Recently I have been searching for a way for scraping javascript websites using PHP. In order to do that most tutorials I found used libraries from another language – specifically node.js libraries – like Puppeteer or phantomjs – and connected the output to php. However I wanted minimum dependencies in pure php.
Also, I have read about Facebook php webdriver which allows you to control web browsers from PHP (run browsers in headless mode, but still the installation required extra steps like installing and configuring Selenuim webdriver.
Using Symfony Panther
Fortunately I found a library that make scraping much easier, Panther Symfony component, as mentioned in its github page:
Panther is a convenient standalone library to scrape websites and to run end-to-end tests using real browsers.
There are two main points for me to choose Panther:
1- Panther automatically finds your chrome binaries and launch it – using facebook webdriver- without any need to install any other software like Selenium, which made setup pretty easy as the effort needed is a minimal one.
2- Panther implements Symfony DomCrawler API which provides powerful methods to get information from DomDocument using Xpath or Css selectors.
Example output
What I want is to extract meta information about links inside a page, including: status code, title, meta description, canonical link, h1 tags, h2 tags…etc. I often use this example when testing scrapping libraries as it contains several selectors and type of information.
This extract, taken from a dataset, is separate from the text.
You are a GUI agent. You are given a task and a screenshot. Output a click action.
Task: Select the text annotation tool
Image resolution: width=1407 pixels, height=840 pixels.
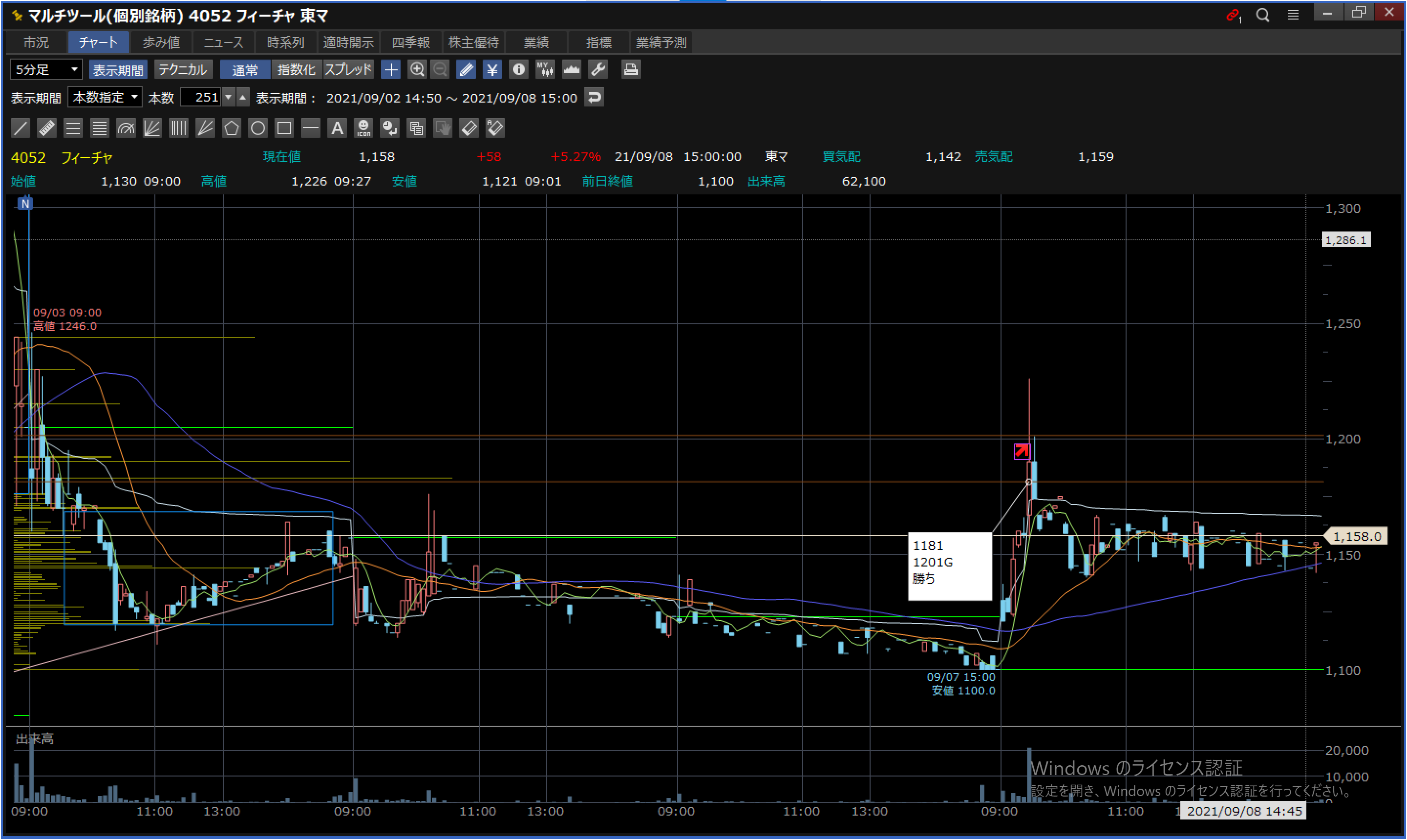click(x=337, y=128)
In order to do that, full html page content should be retrieved and rendered in the headless browser, then the desired elements should be extracted from resulting Dom Document
Basic Usage
First, we need to require Symfony Panther component via composer:
composer require symfony/panther
Then you can create panther client and request a page that produce object of type “Crawler”
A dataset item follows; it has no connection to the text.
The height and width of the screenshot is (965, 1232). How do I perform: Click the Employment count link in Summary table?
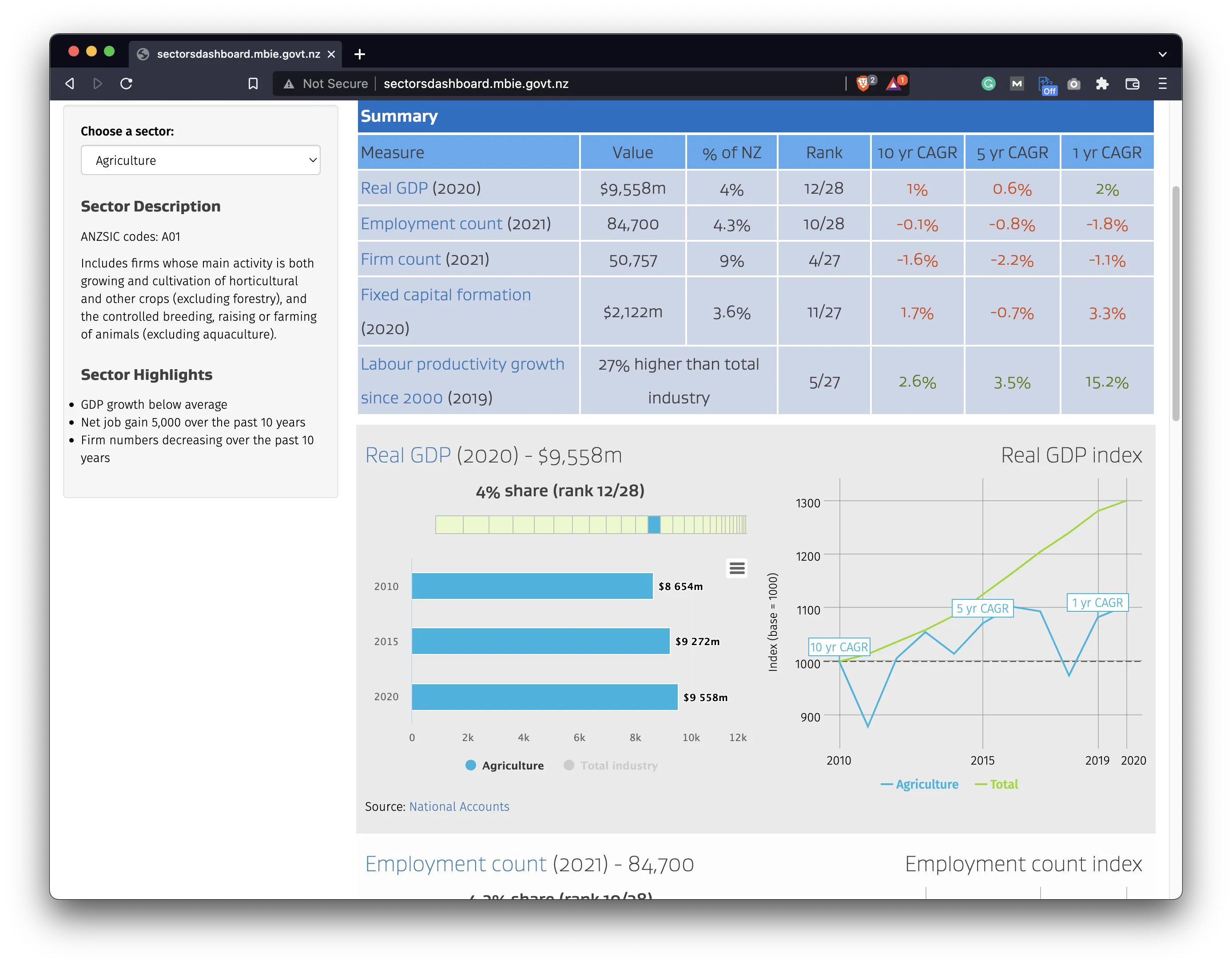pyautogui.click(x=431, y=224)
<?php use Symfony\Component\DomCrawler\Crawler as DomCrawler; use Symfony\Component\Panther\Client as PantherClient; //very basic usage $client = PantherClient::createChromeClient(); $crawler = $client->request('GET', $url); //extract any information from the page by Xpath or CSS selector $crawler->filterXPath('//sample-xpath'); $crawler->filter('.css-based-selector');
Extracting Meta Information
request method will return crawler object that encapsulate all Dom querying functionality, you can filter elements either by CSS selector or Xpath,
and you can easily Extract SEO related information as below:
<?php function extractMetaInfo(DomCrawler $crawler): array { $linkMetaInfo = []; $linkMetaInfo['title'] = trim(strip_tags($crawler->filter('title')->html())); $crawler->filterXPath('//meta[@name="description"]')->each(function (DomCrawler $node) use (&$linkMetaInfo) { $linkMetaInfo['metaDescription'] = strip_tags($node->attr('content')); }); $crawler->filterXPath('//meta[@name="keywords"]')->each(function (DomCrawler $node) use (&$linkMetaInfo) { $linkMetaInfo['metaKeywords'] = trim($node->attr('content')); }); $crawler->filterXPath('//link[@rel="canonical"]')->each(function(DomCrawler $node) use (&$linkMetaInfo) { $linkMetaInfo['canonicalLink'] = trim($node->attr('href')); }); $h1Count = $crawler->filter('h1')->count(); if ($h1Count > 0) { $crawler->filter('h1')->each(function (DomCrawler $node, $i) use (&$linkMetaInfo) { $linkMetaInfo['h1Contents'][] = trim($node->text()); }); } $h2Count = $crawler->filter('h2')->count(); if ($h2Count > 0) { $crawler->filter('h2')->each(function (DomCrawler $node, $i) use (&$linkMetaInfo) { $linkMetaInfo['h2Contents'][] = trim($node->text()); }); } return $linkMetaInfo; }
This snippet will extract SEO related meta data, like: title, meta description, keywords, canonical link, h1 tags contents …etc.
Scraping Child Links?
You may want to repeat the process on all child links in the page, so to get list of child links, you can filter on <a> tags as below:
<?php function getChildLinks(DomCrawler $crawler) : array{ $childLinks = []; $crawler->filter('a')->each(function (DomCrawler $node, $i) use (&$childLinks) { $hrefVal = $node->extract('href')[0]; $childLinks[] = is_array($hrefVal)?current($hrefVal):$hrefVal; }); return $childLinks; }
This code will get list of child links, but some (or many) of those will be relative links, in order to construct the absolute links for it I will use guzzlehttp/psr7
which provides PSR-7 implementation that include functionality to process http messages including URIs.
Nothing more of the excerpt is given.